NASM - The Netwide Assembler

NASM Forum => Other Discussion => Topic started by: Rob Neff on August 16, 2010, 04:18:41 PM

Title: h2incn
Post by: Rob Neff on August 16, 2010, 04:18:41 PM

I seem to recall seeing your name attached to this project. I've downloaded the code to begin testing but outside of simple headers it does not seem to want to complete properly. Do you happen to have a more recent version of the code or is v0.5 all there is to be found?

Title: Re: h2incn
Post by: Frank Kotler on August 16, 2010, 06:03:21 PM
Not me, Johannes Kroll. 0.5 is all I've got. I think Johannes mentioned that he was working on 0.6, but it wasn't working yet, last I heard from him - some time ago! I'm afraid I don't know how to get in touch with him, or where to find further versions, if any. Sorry.


Title: Re: h2incn
Post by: Rob Neff on August 21, 2010, 08:22:08 PM
Ok, I've started working on my own version of h2incn - a program that will parse C header files and convert them into Nasm compatible .inc files. After creating the initial program outline I am now ready to begin adding in the preprocessing support.

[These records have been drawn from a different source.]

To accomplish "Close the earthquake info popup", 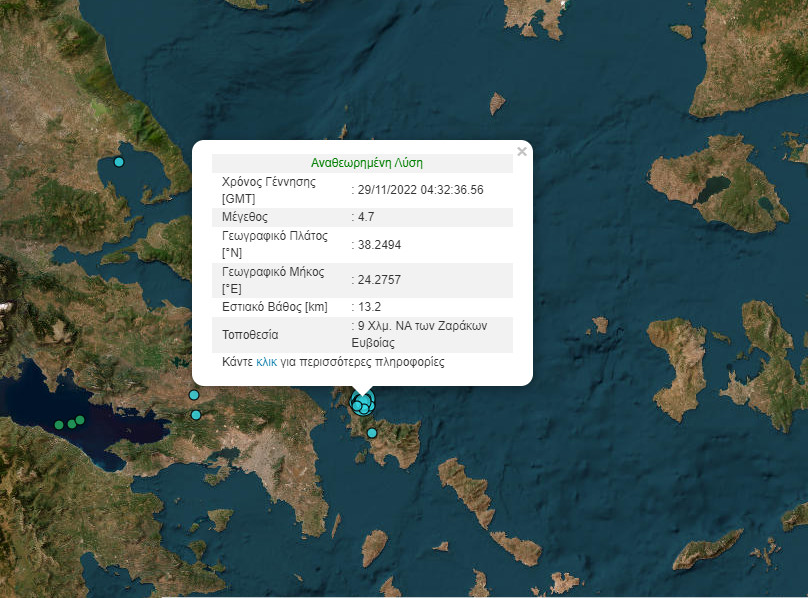I will [521, 152].
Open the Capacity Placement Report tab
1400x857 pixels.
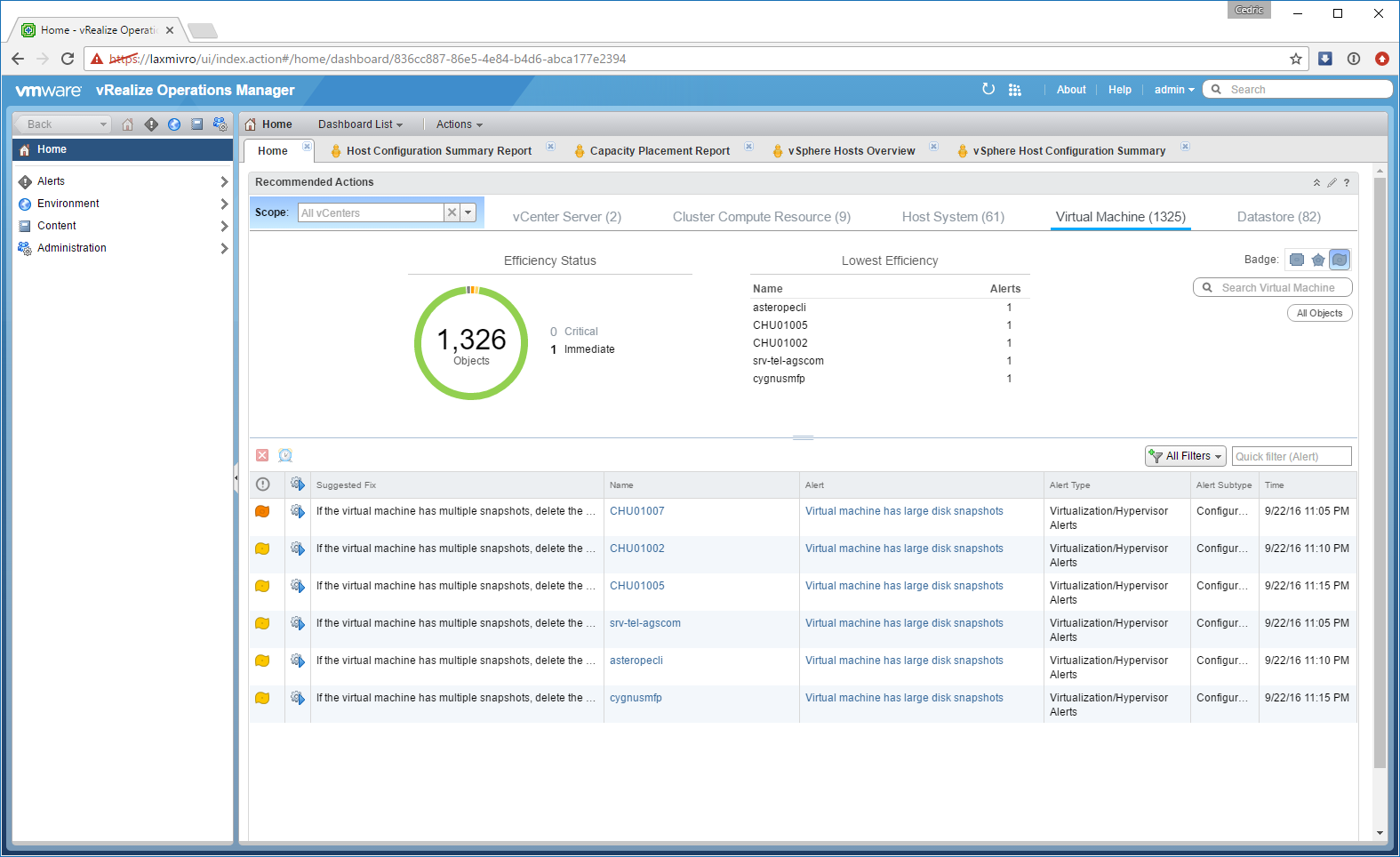point(660,151)
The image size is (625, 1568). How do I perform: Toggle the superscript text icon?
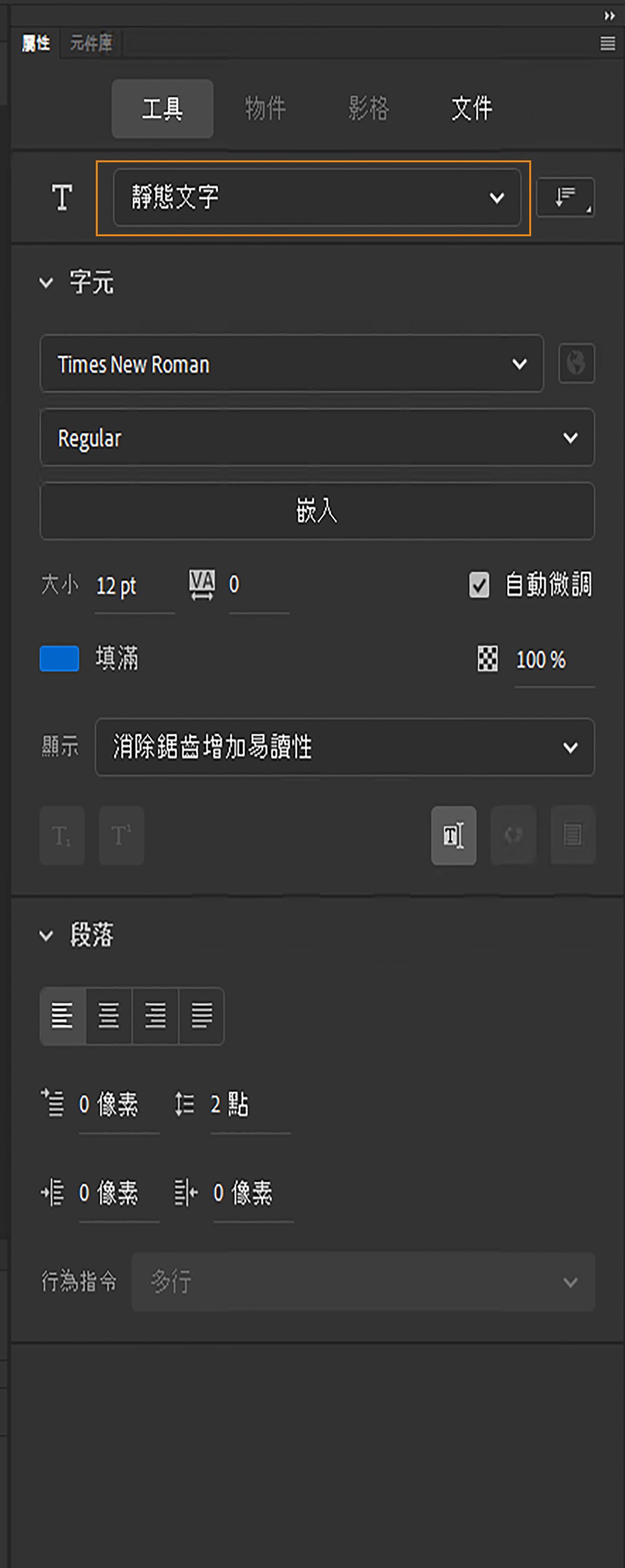[121, 835]
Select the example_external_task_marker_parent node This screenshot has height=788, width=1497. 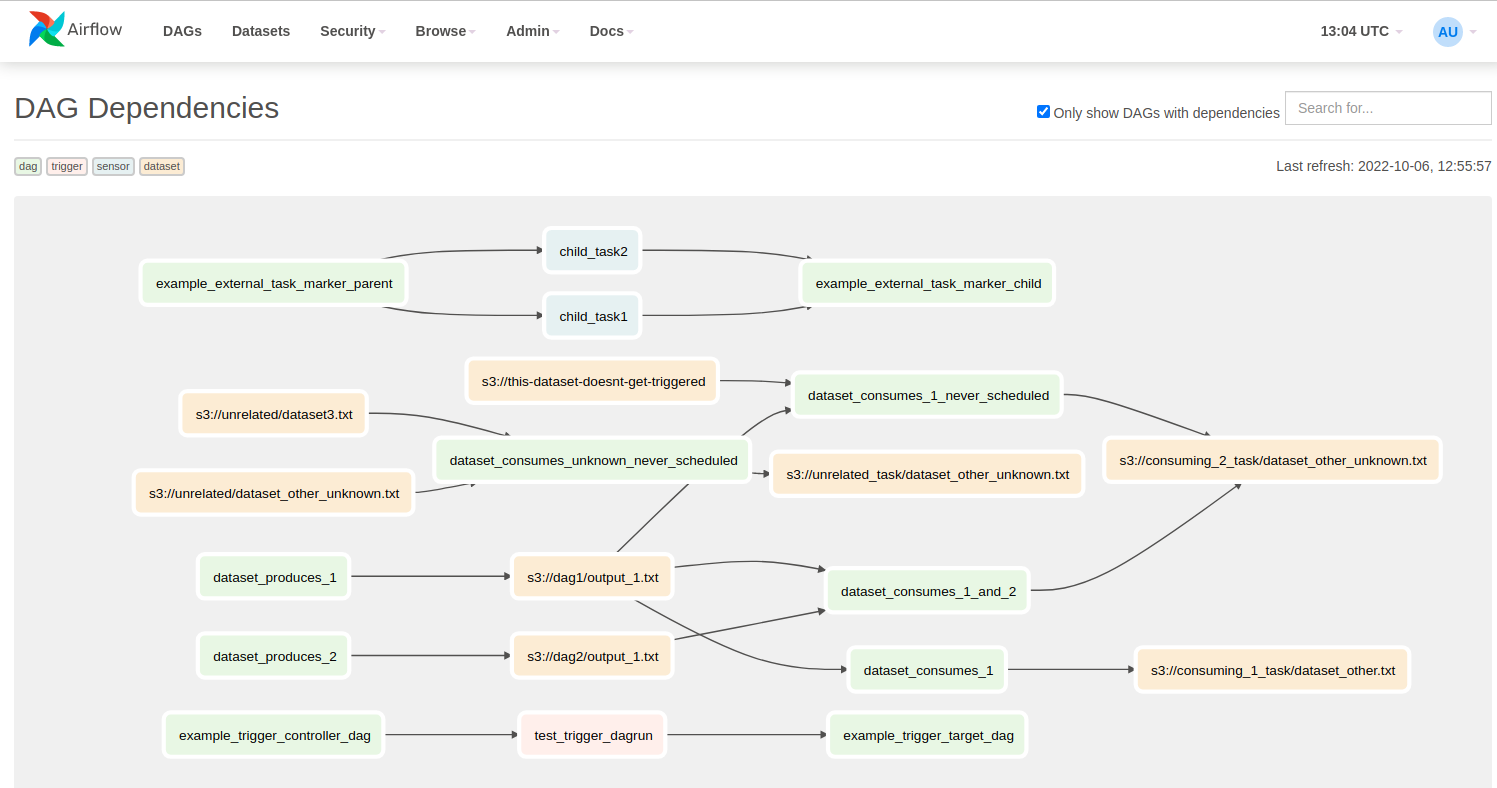(x=274, y=283)
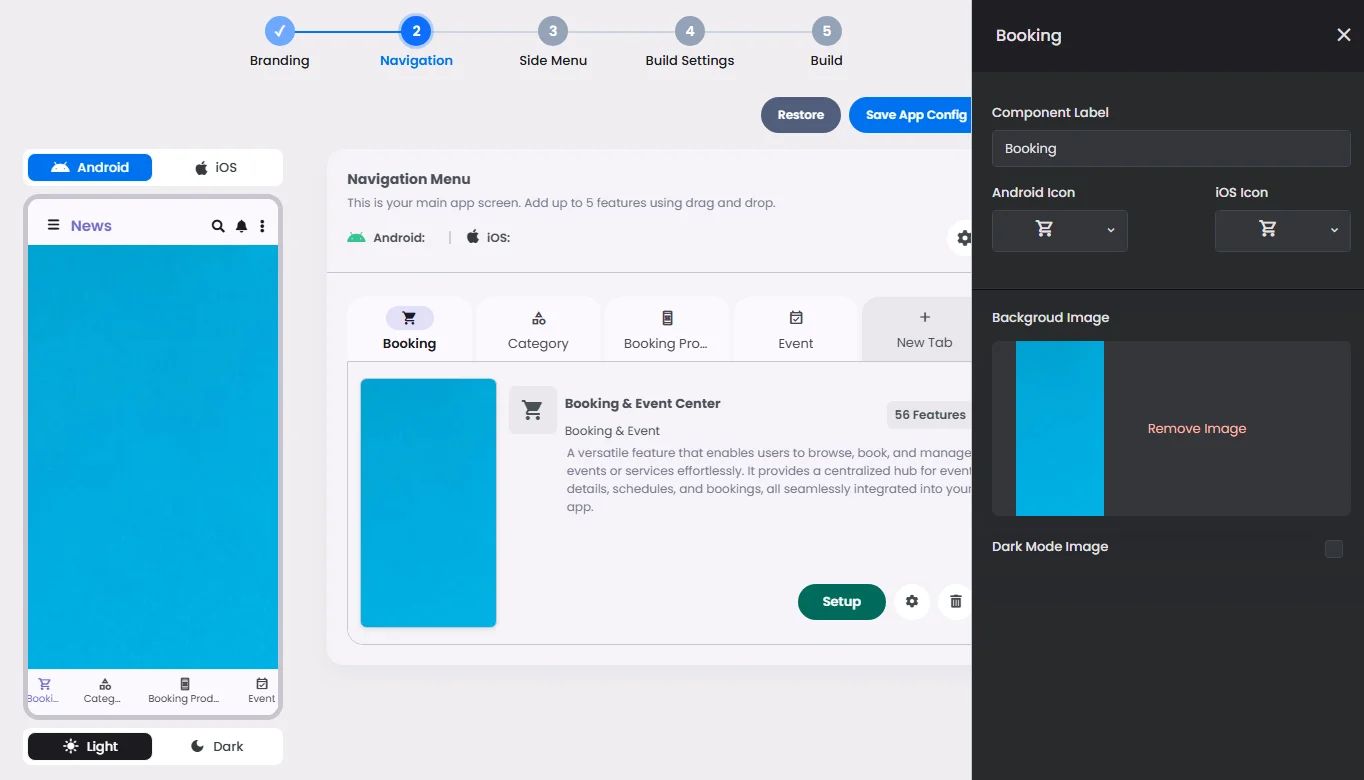
Task: Switch preview to iOS
Action: pos(216,167)
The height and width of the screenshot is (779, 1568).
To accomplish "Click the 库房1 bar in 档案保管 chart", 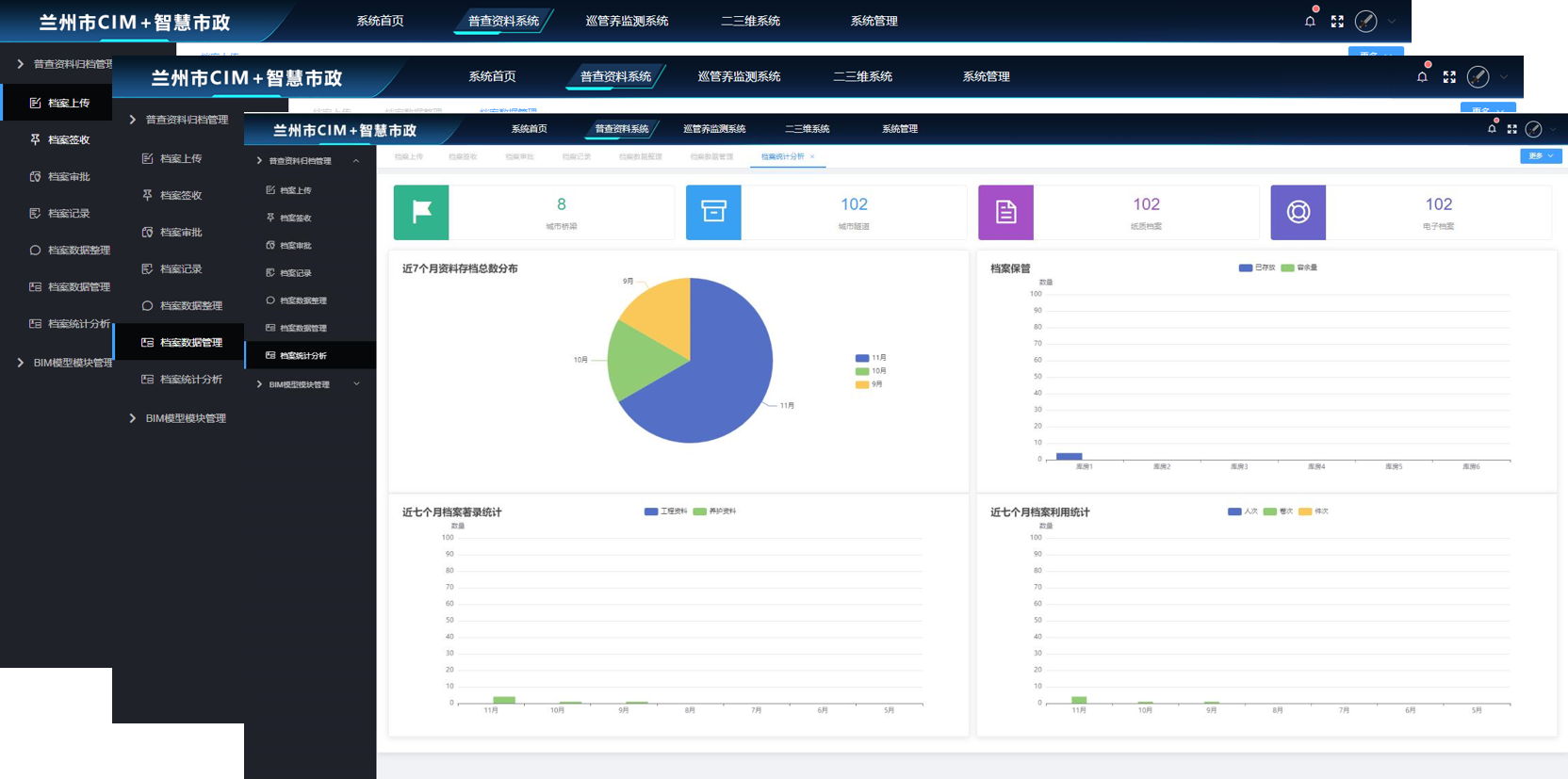I will pyautogui.click(x=1069, y=456).
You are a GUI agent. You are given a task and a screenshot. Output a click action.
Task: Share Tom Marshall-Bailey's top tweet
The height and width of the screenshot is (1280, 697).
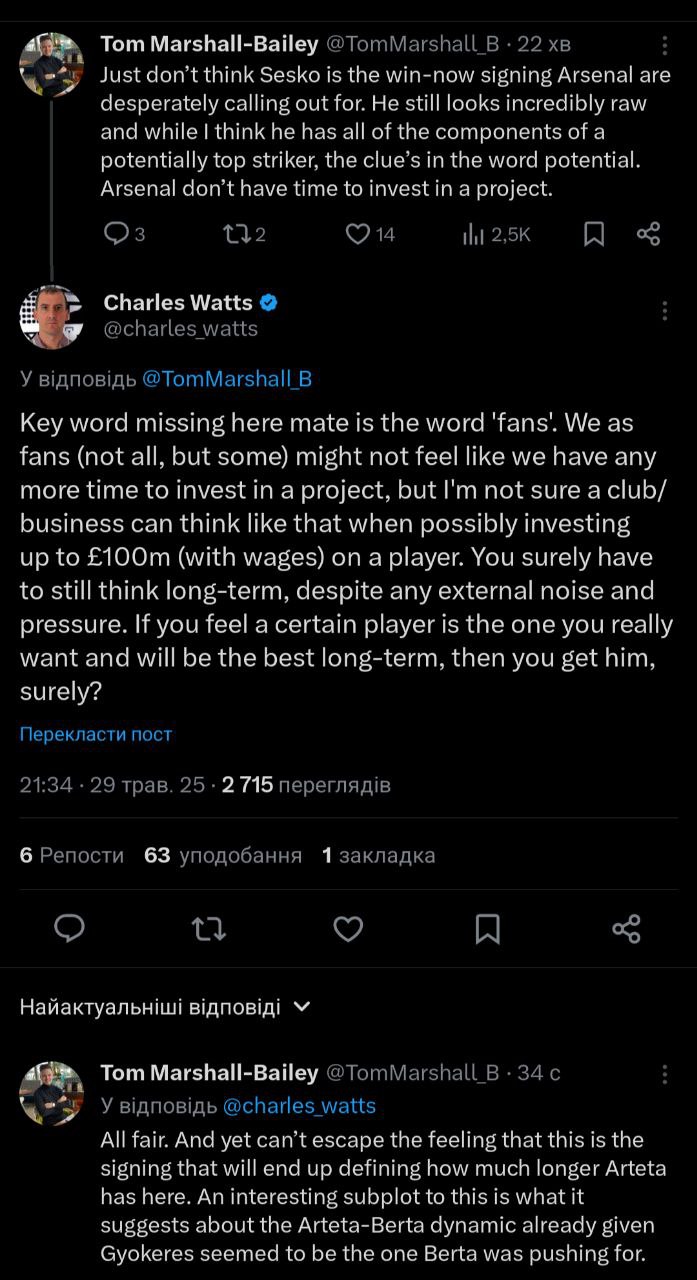tap(648, 234)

One of the things that I need is a fast way of performing lookups of defines and typedefs. I've settled on using hash maps and the hash function algorithm FNV-1 which, according to the authors, provides for a nice dispersion across a hash map. Thus I begin by defining a hash map to contain the key/value pairs and develop the hashing function.

I want the hashing function and the hash map to be capable of holding arbitrary types and data sizes. Thus the routines being developed do not depend on simple character strings (although you can indeed supply them to the functions). That way, the routines may be used to hold objects of all types for any purpose ( token processing, game world objects, in-memory databases, caching, etc. ).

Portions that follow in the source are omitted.